◆ **YOUR OBJECTIVE**
Check every line below for the word "agent" and copy each one that has it.

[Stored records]
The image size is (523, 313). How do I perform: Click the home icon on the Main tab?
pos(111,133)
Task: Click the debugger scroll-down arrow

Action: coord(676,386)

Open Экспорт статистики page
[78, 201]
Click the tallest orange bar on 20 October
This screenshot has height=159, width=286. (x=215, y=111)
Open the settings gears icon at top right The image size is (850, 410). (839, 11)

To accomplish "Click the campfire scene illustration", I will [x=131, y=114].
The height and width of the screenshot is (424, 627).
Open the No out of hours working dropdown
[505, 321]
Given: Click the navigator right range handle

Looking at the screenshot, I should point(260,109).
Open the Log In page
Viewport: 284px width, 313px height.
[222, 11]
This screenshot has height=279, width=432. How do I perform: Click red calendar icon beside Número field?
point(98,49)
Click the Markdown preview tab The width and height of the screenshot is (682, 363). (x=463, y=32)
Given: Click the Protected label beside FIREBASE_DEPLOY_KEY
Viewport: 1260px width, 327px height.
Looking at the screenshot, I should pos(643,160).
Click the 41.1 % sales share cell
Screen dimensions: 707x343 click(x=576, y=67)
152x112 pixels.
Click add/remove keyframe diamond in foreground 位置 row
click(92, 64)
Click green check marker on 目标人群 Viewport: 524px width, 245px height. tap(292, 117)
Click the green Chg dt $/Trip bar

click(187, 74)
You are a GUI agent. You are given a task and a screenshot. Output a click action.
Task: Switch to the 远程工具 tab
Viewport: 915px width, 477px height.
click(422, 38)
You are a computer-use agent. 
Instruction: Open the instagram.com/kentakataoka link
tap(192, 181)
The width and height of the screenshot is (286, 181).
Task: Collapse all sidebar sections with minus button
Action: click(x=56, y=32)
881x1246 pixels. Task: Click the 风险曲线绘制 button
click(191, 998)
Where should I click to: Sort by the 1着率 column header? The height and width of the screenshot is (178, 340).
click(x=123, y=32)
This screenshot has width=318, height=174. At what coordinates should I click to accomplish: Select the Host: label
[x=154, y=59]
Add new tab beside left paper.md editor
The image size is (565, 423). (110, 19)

◆ **ANSWER BOX**
You are a GUI agent. You are given a task and a screenshot. Output a click action.
You are a computer-use agent. 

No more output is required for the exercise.